◆ THE PROBLEM ◆
After locating the line that contains "Given: Click App", give that line and all the rest through the end of the entries again exactly, leaving the pictures out.

◆ AVAILABLE DATA ◆
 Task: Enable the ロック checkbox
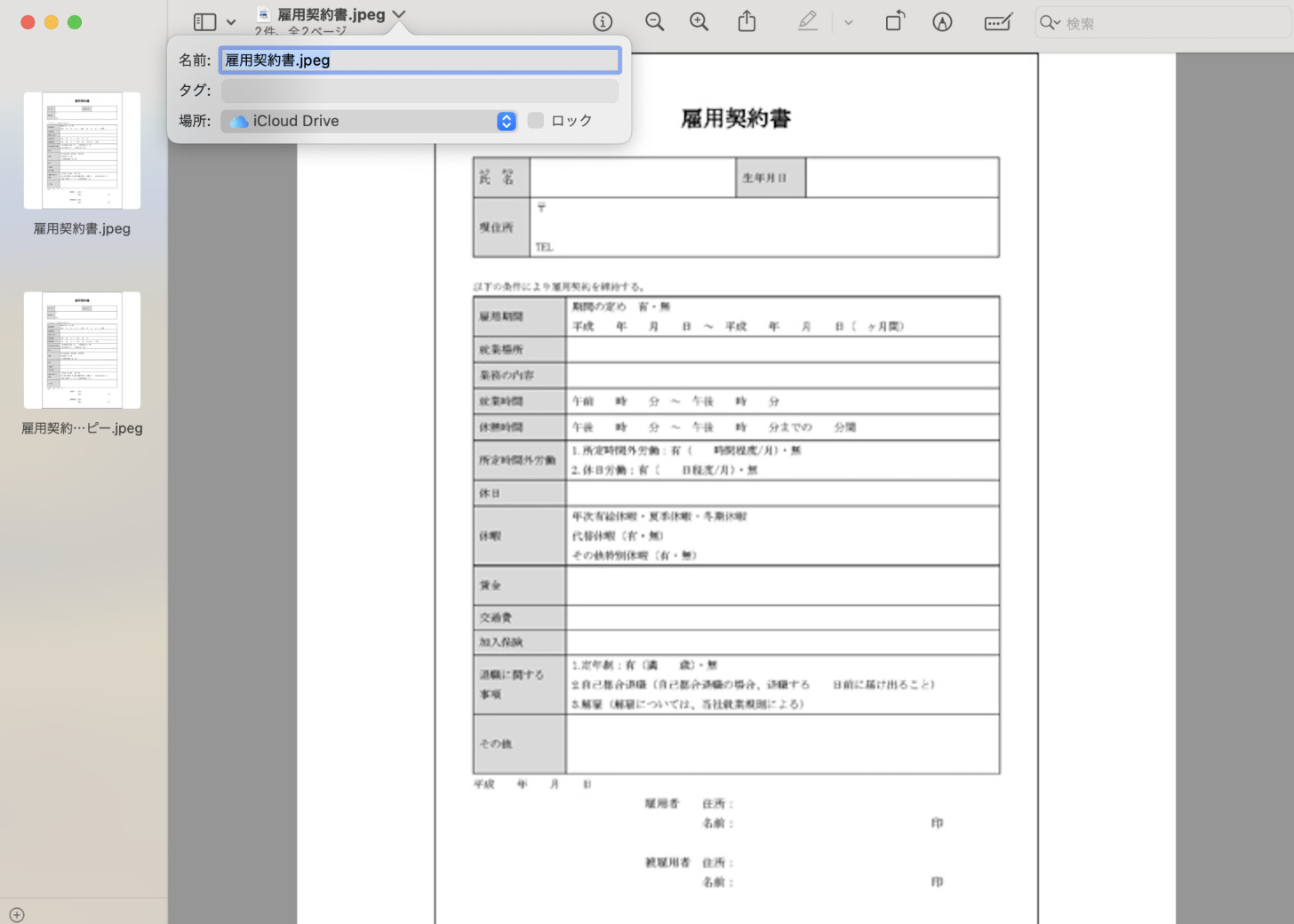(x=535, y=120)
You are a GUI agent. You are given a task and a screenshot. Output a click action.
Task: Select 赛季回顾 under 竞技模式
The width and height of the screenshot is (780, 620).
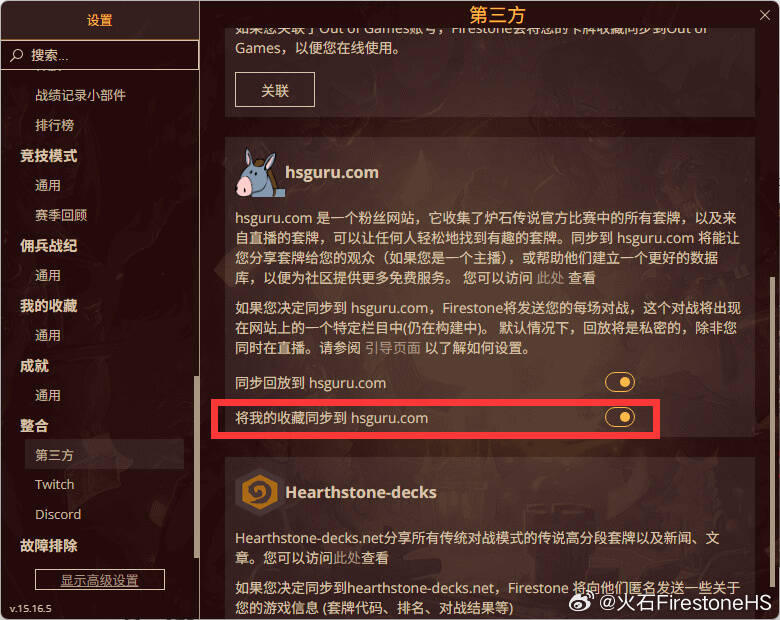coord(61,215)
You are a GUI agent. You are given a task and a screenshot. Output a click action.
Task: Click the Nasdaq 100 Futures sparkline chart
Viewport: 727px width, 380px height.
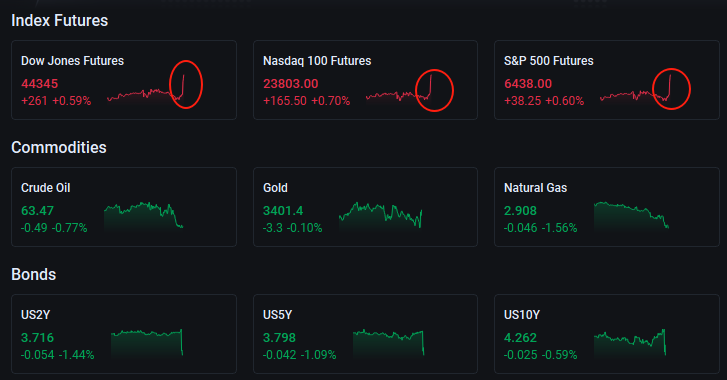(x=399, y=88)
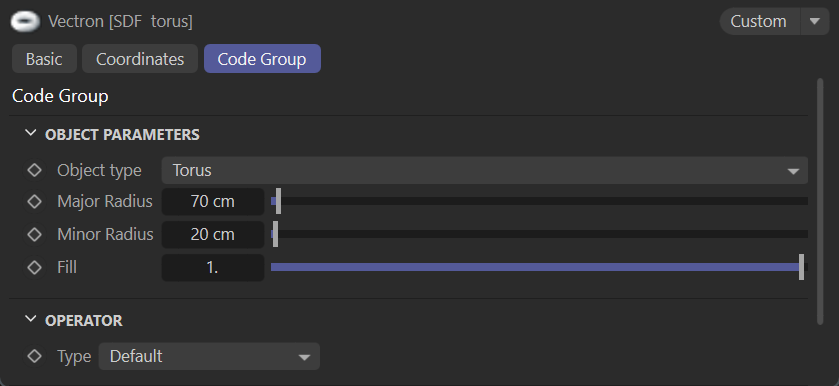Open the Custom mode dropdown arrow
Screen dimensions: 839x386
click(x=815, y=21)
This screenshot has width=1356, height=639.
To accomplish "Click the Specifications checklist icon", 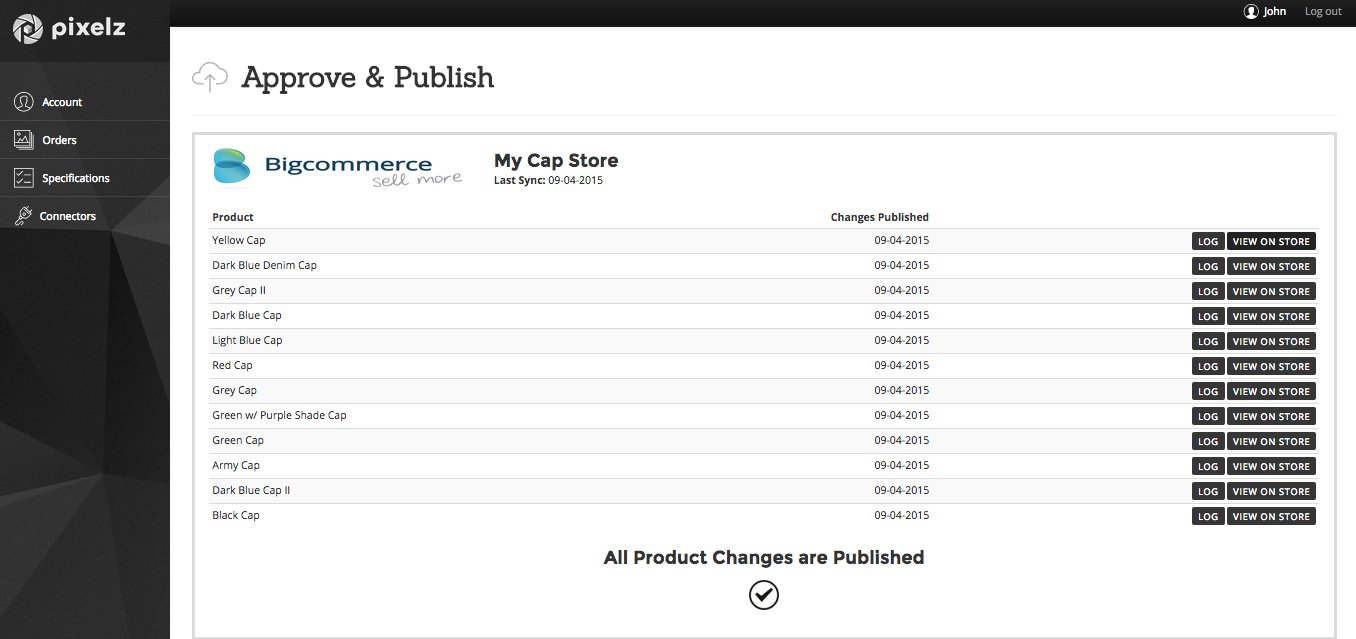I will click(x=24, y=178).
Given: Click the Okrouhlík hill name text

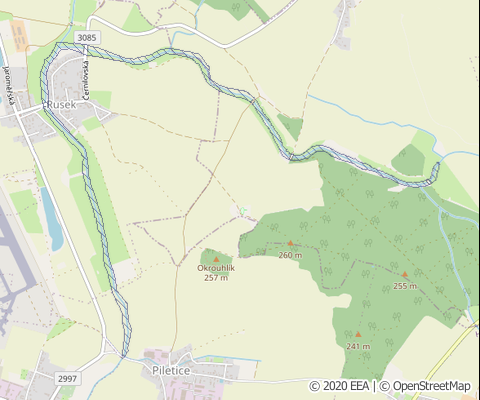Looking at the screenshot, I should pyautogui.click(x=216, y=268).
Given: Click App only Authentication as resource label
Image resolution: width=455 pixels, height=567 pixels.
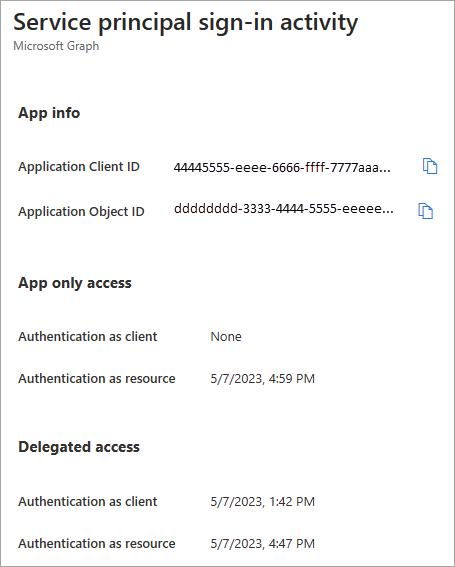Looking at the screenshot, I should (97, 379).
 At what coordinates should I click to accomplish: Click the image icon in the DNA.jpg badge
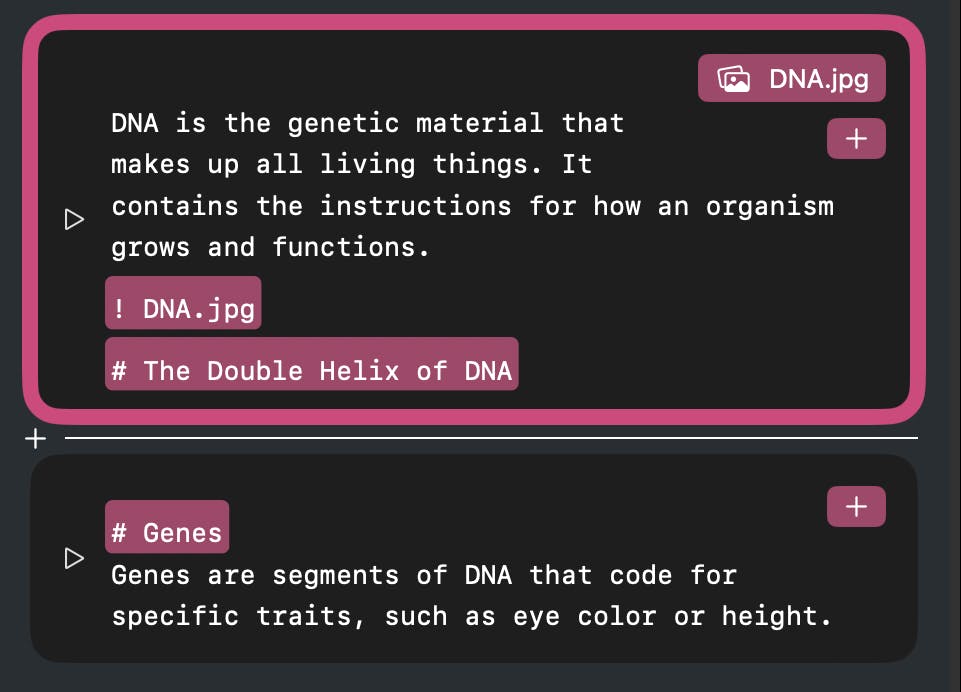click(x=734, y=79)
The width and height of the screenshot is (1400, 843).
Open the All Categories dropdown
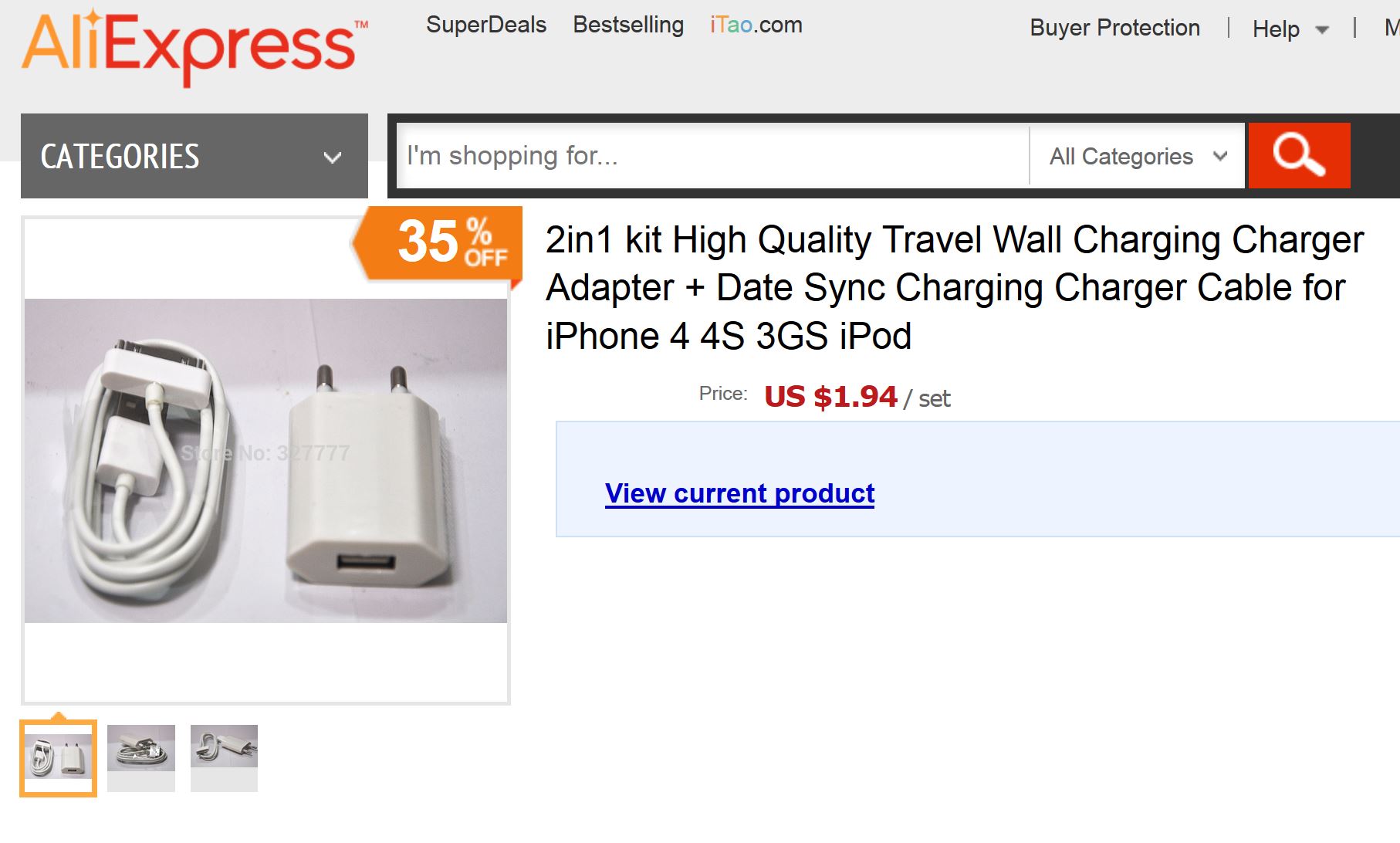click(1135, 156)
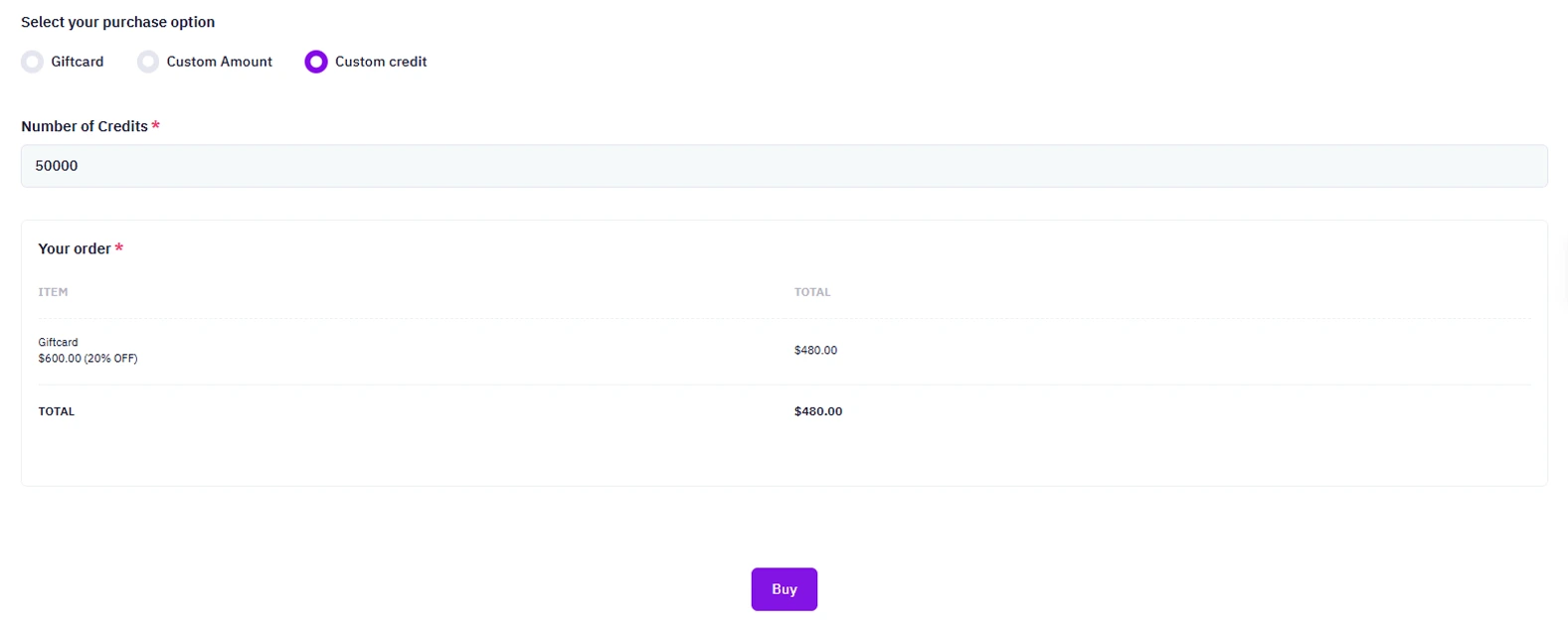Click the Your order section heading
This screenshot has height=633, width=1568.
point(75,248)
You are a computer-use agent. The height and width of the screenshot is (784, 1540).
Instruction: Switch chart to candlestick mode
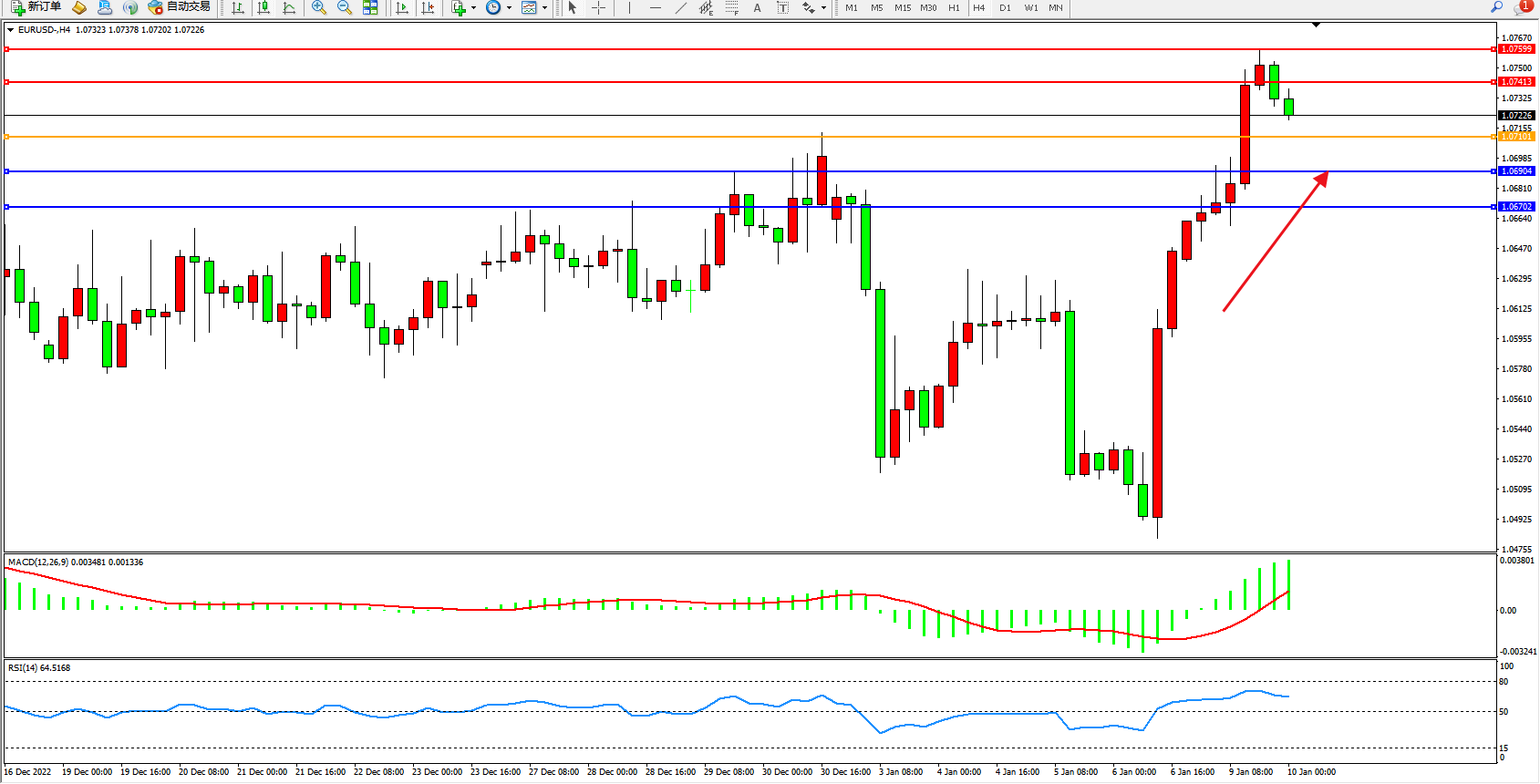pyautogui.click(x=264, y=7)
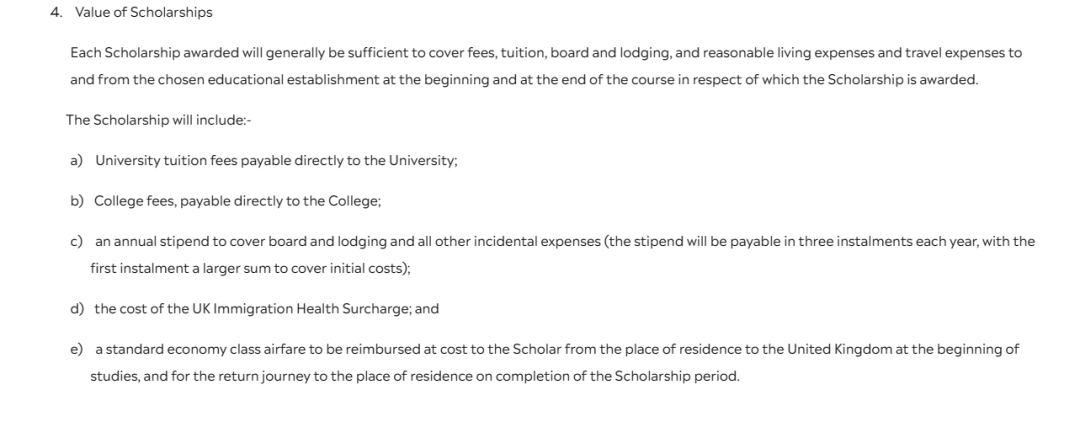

◆ WRITTEN ANSWER ◆
Given: Click App only Authentication as resource label
Image resolution: width=455 pixels, height=567 pixels.
Looking at the screenshot, I should (97, 379).
 At what coordinates should I click to accomplish: Click the image icon in the DNA.jpg badge
click(x=734, y=79)
The width and height of the screenshot is (1400, 843).
Open the All Categories dropdown
click(1135, 156)
Click the Your order section heading
This screenshot has height=633, width=1568.
point(75,248)
You are a computer-use agent. The height and width of the screenshot is (784, 1540).
Instruction: Switch chart to candlestick mode
pyautogui.click(x=264, y=7)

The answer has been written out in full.